The Sloan Extension for Galactic Understanding and Exploration, or SEGUE, begun in SDSS-II and completed in SDSS-III, measured visible-light spectra of a quarter-million Milky Way stars.

"With so many stars, SEGUE gives us a great map of structure in the outer galaxy," said Constance Rockosi of the University of California, Santa Cruz, who led the SDSS-III component of SEGUE. "In combination with the much more detailed view of the inner galaxy from APOGEE, we're getting a truly holistic picture of the Milky Way."

Data Release 12 will fuel science analyses for years to come and makes all data available to the public.

"Crossing the DR12 finish line is a huge accomplishment by hundreds of people," Eisenstein said. "But it's a big out there, so there is plenty more to observe."
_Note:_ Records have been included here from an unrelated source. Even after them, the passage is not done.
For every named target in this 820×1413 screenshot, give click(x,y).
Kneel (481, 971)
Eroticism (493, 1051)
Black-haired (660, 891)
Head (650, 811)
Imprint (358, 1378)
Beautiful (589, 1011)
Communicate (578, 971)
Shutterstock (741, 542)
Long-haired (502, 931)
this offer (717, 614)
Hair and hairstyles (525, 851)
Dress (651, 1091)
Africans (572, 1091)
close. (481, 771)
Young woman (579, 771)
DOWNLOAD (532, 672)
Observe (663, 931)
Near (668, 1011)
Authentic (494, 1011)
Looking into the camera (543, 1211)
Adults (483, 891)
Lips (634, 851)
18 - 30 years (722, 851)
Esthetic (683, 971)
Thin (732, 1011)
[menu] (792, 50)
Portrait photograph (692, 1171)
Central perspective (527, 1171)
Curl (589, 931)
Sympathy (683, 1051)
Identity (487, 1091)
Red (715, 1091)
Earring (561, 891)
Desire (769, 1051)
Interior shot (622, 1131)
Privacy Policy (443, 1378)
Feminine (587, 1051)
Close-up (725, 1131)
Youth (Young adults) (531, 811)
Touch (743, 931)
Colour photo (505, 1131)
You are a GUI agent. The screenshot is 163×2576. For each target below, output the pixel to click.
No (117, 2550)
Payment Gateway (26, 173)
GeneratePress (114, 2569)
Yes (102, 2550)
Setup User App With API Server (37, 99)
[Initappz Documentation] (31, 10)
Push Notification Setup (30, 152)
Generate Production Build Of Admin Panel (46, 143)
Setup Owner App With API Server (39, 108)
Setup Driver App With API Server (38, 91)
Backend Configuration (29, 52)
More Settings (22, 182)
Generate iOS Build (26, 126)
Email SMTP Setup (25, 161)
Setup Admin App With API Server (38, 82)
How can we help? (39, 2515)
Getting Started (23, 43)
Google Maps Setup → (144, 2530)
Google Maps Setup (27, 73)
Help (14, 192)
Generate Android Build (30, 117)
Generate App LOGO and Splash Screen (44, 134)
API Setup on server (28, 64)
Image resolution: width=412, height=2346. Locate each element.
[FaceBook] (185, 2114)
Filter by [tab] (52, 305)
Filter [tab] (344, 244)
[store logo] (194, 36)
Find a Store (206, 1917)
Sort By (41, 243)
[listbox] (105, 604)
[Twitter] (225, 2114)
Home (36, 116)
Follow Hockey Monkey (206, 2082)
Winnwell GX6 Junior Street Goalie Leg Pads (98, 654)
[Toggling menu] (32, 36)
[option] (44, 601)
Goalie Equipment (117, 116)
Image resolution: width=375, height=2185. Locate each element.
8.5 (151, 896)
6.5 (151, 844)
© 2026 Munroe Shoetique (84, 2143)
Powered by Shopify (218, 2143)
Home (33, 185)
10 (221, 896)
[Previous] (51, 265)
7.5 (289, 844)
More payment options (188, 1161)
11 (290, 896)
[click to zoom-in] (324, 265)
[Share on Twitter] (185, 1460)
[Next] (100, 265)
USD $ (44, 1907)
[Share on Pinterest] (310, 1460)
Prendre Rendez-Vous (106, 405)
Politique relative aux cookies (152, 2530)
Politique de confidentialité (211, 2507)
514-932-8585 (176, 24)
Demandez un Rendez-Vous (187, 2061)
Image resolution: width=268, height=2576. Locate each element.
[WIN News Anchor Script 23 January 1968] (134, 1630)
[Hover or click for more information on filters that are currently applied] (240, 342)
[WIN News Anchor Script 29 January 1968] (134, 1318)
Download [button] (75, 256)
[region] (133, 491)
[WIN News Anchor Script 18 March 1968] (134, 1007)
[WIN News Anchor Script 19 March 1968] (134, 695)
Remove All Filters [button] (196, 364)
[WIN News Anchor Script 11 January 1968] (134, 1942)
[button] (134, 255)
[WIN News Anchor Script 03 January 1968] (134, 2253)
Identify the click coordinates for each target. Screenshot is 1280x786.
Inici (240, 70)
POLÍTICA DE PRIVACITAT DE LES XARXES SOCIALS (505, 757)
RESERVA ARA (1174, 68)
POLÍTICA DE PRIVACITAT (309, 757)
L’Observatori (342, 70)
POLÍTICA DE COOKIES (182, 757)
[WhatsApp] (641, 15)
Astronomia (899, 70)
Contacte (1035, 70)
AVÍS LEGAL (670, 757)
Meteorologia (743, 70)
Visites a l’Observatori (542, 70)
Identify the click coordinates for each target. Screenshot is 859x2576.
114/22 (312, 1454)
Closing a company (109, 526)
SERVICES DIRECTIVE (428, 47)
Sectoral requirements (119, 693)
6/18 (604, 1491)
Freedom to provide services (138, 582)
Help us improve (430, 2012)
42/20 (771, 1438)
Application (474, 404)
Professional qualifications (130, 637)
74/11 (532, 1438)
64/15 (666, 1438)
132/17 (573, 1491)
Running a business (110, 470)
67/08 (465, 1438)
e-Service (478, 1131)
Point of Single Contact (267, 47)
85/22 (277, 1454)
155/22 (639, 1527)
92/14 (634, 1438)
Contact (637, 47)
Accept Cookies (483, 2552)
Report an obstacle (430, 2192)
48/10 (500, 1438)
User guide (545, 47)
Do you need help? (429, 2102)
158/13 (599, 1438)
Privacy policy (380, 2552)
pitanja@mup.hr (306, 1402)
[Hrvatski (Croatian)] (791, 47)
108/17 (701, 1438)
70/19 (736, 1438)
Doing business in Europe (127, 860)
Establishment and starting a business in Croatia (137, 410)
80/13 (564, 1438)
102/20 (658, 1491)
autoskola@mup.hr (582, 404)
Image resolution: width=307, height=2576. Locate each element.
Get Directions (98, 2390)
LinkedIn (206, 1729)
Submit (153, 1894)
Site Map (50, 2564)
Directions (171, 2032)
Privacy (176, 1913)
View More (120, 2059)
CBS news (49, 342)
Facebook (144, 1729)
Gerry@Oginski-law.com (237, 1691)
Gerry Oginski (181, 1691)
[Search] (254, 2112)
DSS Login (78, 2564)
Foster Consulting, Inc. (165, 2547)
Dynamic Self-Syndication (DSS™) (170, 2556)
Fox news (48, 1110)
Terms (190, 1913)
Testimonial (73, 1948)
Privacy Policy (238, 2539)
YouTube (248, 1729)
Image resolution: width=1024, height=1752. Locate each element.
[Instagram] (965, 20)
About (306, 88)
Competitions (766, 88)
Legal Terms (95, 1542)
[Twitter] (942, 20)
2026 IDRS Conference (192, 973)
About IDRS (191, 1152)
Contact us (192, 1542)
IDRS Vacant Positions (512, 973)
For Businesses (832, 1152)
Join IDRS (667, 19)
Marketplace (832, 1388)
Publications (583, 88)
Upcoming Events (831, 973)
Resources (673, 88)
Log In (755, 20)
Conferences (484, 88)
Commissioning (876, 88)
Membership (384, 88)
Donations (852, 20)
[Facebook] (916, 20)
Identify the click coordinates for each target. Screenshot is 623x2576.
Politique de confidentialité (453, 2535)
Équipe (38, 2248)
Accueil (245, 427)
The Sloan Survey is continuing at full speed with SDSS-IV, which began in July 2014 on its six-year mission to study cosmology, galaxies and the Milky Way. Rieke's group provides near-infrared detectors for SDSS-IV, which will be used in a telescope at Las Campanas in Chile, the future site of the Giant Magellan Telescope, for which the UA is producing the primary mirrors.

"From the Southern Hemisphere, SDSS-IV will have a much better view of the center of our galaxy because it is right overhead instead of just barely above the horizon when viewed from New Mexico," Fan said. "In addition, we can observe the Large and Small Magellanic Clouds, the two largest satellite galaxies of our Milky Way, and learn a lot about the formation of our home galaxy and its neighboring galaxies."

Funding for SDSS-III has been provided by the Alfred P. Sloan Foundation, the Participating Institutions, the National Science Foundation and the U.S. Department of Energy Office of Science.